Thinking about buying your first home? Here, realtor.com lays out all of the must-know details of purchasing for the first time, whether it’s getting a mortgage, choosing a real estate agent, shopping for a home or making a down payment.
1. How much home you can afford
Because homes are a large expenditure, you’ll likely need a home loan (or mortgage), along with a large down payment. Before that, however, you’ll need to know what price you can really afford to pay for a home. That depends on your income and other variables, so enter your information into a home affordability calculator like the one at https://www.realtor.com/mortgage/tools/affordability-calculator/ to get a ballpark figure of the type of loan you will be able to manage.
Experts typically recommend that your house payment (which will include your mortgage, maintenance and taxes) shouldn’t exceed 28 percent of your gross monthly income. For example, if your monthly (before-tax) income is $6,000, multiply that by 0.28 and you’ll see that you shouldn’t pay more than $1,680 a month on your mortgage.
For a more accurate assessment, visit your lender to get pre-approved for a mortgage, which means your credit history, credit score and other factors will be assessed to determine whether you qualify for a loan, and if so, for how much. Mortgage pre-approval also puts home sellers at ease, since they know you have the cash for a loan to back up your offer.
2. Choose the right real estate agent
While you buy most things yourself, purchasing a home is not so easy. It requires transfer of a deed, title search and plenty of additional paperwork. Plus, there’s the home itself—it may look great to you, but what if there’s a termite problem inside those walls or a nuclear waste plant being built down the block? There’s also a lot of money involved in for the of a down payment, loan, etc.
So, before you make a massive payment, you will want to have a trusted real estate agent by your side to explain the entire process. Make sure to find an agent familiar with the area where you’re planning on purchasing because the agent will have a better idea of proper expectations and realistic prices. Also make sure to interview at least a couple of agents, because once you commit you will sign a contract barring you from working with other buyer’s agents.
3. Know there is no such thing as a perfect home
You’ve likely dreamed about the ideal house and don’t want to settle for anything less. But understand that real estate is about compromise. As a general rule, most buyers prioritize three main things: price, size and location. Realistically, however, you can expect to achieve only two of those three things.
So you may get a great deal on a huge house, but it might not be in the best neighborhood. Or you may find a nice-sized house in a great neighborhood, but your down payment is a bit higher than you expected. These types of trade-offs are par for the course, so find something you can live with, grow into and renovate to your taste.
4. Do your homework
Once you find a home you love and make an offer that’s accepted, you may want to move in right away. But don’t purchase a home or make any payments without doing your due diligence, and add some contingencies to your contract that will give you the right to back out of the deal if something goes wrong.

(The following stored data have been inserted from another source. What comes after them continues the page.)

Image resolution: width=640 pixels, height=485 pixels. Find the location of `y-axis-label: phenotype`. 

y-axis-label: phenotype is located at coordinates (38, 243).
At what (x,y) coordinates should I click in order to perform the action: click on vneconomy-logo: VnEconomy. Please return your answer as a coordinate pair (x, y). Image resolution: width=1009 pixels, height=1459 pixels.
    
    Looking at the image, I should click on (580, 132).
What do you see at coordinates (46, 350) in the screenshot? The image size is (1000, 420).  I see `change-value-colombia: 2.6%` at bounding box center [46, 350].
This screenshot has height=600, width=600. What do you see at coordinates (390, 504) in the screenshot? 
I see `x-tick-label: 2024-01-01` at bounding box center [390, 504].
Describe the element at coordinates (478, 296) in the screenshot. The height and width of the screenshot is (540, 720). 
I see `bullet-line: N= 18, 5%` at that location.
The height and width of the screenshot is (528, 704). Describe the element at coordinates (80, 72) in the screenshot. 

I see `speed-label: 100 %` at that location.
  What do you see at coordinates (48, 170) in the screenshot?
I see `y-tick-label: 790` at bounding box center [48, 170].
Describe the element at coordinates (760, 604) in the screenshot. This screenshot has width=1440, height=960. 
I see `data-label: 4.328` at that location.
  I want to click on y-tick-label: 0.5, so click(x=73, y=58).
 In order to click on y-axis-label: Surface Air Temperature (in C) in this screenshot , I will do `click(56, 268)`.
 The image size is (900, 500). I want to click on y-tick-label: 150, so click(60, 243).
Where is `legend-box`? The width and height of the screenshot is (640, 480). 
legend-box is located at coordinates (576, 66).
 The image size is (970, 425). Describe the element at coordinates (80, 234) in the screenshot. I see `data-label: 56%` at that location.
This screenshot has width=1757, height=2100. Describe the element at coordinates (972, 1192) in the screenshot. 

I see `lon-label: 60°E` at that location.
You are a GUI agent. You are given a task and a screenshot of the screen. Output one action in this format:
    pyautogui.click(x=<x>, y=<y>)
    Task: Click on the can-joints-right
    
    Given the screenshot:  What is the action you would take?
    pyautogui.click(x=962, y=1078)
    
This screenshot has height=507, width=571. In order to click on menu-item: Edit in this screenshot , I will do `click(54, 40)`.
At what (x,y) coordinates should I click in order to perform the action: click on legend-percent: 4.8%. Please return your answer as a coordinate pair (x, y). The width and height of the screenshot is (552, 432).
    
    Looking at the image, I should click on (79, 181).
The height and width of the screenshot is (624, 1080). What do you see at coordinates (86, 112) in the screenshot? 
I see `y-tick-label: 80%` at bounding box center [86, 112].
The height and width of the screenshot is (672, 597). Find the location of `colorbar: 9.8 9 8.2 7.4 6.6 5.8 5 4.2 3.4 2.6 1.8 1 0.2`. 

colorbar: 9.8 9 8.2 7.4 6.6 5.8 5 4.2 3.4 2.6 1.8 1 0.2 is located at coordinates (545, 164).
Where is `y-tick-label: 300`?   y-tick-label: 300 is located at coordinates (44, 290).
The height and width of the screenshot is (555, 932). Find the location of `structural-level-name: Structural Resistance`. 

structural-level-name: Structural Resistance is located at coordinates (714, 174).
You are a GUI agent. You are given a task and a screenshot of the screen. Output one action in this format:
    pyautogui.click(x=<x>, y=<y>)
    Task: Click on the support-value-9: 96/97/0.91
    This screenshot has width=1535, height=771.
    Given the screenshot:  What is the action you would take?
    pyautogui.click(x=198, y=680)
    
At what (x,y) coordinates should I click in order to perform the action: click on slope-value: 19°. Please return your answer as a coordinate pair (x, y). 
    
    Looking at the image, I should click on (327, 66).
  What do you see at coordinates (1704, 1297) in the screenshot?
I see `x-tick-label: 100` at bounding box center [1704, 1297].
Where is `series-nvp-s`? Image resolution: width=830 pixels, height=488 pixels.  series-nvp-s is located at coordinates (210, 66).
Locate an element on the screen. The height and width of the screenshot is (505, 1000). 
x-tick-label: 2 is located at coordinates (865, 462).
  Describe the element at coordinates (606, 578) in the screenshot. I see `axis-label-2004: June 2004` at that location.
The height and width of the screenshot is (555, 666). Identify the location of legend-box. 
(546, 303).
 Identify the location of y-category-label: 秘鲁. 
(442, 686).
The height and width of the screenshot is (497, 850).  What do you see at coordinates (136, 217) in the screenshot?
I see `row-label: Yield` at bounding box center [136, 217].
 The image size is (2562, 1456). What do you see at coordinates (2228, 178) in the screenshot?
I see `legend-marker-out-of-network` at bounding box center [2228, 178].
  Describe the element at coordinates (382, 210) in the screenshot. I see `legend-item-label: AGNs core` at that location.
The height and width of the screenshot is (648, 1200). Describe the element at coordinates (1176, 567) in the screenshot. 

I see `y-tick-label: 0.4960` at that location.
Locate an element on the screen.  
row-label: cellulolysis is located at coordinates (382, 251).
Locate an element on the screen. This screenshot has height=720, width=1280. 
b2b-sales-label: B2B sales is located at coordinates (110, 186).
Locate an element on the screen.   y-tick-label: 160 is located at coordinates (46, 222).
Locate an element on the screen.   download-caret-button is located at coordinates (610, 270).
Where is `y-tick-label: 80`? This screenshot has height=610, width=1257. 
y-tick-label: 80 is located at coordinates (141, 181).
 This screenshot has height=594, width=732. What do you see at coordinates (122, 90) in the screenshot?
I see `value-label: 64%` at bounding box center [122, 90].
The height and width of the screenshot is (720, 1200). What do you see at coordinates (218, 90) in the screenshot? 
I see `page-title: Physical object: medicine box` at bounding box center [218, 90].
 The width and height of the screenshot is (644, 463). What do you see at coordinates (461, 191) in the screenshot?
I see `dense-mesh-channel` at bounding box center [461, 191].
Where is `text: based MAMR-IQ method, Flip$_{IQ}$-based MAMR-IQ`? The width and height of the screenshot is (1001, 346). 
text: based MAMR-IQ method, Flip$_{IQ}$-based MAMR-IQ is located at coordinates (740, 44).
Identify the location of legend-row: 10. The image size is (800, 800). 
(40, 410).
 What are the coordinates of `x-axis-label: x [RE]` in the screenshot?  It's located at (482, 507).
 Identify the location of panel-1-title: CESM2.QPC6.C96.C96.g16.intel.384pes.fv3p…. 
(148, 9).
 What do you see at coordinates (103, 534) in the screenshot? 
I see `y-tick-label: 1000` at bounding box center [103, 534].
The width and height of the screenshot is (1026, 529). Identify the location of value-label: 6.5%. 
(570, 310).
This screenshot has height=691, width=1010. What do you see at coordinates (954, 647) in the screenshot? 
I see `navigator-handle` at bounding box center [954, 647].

The most common contract contingency is the home inspection, which allows you to request a resolution for issues (such as a weak foundation or leaky roof) found by a professional. Another important first-time home buyer addition is a financing contingency, which gives you the right to back out if the bank doesn’t approve your loan.
If they believe you’ll have trouble making a payment, a mortgage lender will not approve your loan. A pre-approval makes the possibility of having your loan application rejected much less likely, but a pre-approval is also not a guarantee that it’ll go through. You also might want to consider an appraisal contingency, which allows you to back out if the entity giving you a loan values the home at less than what you offered. This will mean you will have to come up with money from your own pocket to make up the difference.
5. Know your tax credit options
The first-time home buyer tax credit may have gone by the wayside, but there are other tax breaks of which new homeowners might not be aware. For example, the mortgage interest deduction is a boon for brand-new mortgages that are typically interest-heavy.
If you purchased discount points for your mortgage, essentially pre-paying your interest, these also are deductible. Some states and municipalities may offer mortgage credit certification, which allows first-time home buyers to claim a tax credit for some of the mortgage interest paid. Check with your Realtor and local government to see if this credit applies to you.